Data records:
----

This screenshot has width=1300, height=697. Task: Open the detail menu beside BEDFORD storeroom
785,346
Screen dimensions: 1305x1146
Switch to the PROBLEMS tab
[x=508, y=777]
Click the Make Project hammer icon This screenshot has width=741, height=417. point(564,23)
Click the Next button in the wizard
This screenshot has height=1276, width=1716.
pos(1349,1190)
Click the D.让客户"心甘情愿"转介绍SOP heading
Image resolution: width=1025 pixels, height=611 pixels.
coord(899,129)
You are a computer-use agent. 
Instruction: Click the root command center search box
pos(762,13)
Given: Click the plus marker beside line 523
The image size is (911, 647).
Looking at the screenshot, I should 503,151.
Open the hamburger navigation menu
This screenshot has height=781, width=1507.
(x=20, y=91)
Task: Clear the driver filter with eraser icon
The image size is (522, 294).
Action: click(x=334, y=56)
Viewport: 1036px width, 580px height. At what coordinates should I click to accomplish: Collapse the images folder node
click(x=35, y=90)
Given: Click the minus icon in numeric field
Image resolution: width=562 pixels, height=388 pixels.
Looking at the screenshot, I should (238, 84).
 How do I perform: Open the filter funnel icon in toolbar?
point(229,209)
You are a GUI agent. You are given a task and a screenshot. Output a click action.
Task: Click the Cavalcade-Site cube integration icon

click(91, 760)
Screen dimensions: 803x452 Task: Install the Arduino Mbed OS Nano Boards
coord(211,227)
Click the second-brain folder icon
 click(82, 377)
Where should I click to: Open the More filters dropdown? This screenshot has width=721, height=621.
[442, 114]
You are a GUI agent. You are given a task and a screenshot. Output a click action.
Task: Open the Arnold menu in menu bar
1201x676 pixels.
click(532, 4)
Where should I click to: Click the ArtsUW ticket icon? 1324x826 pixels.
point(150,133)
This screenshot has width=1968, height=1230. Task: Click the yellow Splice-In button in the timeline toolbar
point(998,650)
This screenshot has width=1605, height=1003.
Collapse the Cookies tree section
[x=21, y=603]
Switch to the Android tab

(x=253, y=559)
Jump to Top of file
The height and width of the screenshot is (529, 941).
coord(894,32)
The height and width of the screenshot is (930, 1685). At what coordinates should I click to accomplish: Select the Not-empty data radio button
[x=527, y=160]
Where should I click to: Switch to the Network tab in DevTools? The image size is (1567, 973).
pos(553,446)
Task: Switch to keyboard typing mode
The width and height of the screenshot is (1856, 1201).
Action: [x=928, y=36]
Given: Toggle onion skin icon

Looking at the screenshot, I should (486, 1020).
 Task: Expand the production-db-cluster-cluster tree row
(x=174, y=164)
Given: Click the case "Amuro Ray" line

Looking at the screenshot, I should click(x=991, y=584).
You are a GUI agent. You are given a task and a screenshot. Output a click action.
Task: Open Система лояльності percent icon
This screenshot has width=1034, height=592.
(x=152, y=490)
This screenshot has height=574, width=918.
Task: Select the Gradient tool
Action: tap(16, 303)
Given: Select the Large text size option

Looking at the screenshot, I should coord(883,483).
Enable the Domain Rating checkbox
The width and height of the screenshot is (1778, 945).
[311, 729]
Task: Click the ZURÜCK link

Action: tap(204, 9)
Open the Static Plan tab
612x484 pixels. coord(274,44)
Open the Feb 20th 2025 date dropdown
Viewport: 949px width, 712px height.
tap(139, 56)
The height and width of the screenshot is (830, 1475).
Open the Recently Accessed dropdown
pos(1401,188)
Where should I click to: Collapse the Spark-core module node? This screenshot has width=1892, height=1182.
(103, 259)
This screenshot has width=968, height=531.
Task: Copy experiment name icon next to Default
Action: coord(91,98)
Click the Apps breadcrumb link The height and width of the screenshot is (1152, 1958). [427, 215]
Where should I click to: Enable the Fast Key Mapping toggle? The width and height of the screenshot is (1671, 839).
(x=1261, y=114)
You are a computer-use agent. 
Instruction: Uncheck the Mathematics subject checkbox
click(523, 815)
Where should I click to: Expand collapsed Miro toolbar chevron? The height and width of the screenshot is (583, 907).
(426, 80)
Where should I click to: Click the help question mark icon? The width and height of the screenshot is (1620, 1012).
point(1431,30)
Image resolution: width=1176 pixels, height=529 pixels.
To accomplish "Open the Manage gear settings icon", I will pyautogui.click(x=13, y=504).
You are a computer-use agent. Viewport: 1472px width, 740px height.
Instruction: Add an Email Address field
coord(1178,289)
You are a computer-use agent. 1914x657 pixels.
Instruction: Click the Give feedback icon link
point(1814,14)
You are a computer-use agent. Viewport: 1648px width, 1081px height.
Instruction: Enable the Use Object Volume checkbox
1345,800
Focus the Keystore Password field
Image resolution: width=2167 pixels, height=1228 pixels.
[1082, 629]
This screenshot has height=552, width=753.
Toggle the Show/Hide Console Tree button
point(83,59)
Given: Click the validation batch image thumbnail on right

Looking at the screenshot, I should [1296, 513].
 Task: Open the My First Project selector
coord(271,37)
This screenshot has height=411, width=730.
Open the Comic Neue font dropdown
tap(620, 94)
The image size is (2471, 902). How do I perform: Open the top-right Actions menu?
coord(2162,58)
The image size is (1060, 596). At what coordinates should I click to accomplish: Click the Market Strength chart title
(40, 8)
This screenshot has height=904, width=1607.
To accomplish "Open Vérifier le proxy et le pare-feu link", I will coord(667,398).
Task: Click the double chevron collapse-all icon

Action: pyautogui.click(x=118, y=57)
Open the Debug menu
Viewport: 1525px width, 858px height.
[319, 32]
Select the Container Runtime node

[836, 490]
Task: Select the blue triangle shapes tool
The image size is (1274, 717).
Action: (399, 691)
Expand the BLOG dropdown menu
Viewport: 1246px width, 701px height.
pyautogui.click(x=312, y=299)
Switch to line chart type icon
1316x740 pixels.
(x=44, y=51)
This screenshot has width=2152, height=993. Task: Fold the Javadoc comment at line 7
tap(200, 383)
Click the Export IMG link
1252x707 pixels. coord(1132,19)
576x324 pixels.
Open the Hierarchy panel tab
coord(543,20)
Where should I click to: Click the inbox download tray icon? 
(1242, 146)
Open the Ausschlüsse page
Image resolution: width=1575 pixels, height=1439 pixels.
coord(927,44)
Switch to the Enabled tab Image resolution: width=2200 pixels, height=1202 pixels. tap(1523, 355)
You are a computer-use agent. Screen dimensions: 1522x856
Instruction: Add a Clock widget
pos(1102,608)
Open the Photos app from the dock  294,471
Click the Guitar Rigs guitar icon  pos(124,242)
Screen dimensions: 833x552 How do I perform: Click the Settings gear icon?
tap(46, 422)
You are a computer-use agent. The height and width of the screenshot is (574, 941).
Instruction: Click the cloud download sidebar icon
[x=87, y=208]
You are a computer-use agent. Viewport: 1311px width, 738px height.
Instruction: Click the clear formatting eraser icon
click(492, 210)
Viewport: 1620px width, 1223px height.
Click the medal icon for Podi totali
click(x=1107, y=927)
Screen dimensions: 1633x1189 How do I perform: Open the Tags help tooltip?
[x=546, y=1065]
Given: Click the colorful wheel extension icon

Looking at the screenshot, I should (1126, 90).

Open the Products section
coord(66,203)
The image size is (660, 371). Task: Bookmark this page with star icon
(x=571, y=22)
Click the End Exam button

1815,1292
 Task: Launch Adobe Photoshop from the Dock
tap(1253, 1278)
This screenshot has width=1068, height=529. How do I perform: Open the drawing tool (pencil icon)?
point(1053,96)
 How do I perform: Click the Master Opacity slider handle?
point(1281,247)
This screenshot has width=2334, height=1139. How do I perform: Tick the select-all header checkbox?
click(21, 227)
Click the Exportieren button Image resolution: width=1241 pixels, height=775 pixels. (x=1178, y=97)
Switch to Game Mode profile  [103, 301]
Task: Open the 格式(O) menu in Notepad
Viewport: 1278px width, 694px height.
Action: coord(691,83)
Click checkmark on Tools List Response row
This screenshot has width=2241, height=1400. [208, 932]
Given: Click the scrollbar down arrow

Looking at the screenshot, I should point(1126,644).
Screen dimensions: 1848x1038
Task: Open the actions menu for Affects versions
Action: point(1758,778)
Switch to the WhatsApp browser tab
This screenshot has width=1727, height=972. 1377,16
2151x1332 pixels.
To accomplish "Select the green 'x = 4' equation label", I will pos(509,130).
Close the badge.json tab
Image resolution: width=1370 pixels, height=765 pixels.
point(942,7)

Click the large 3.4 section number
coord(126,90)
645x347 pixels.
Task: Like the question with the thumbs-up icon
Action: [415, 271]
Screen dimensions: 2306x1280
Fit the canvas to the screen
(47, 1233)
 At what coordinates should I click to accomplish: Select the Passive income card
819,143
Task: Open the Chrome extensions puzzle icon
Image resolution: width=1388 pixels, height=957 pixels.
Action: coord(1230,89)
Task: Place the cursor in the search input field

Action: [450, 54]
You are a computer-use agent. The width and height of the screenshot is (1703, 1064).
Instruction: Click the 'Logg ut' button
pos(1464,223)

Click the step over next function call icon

----

**WHAT IS EXPECTED:** Only the lines from the one that holds "Task: Open the Chrome extensions puzzle icon" through the end of the records should appear in the answer, each restated exactly.

**SOLUTION TO THIS TASK:**
Task: Open the Chrome extensions puzzle icon
Image resolution: width=1388 pixels, height=957 pixels.
Action: coord(1230,89)
Task: Place the cursor in the search input field

Action: [450, 54]
You are a computer-use agent. The width and height of the screenshot is (1703, 1064).
Instruction: Click the 'Logg ut' button
pos(1464,223)

Click the step over next function call icon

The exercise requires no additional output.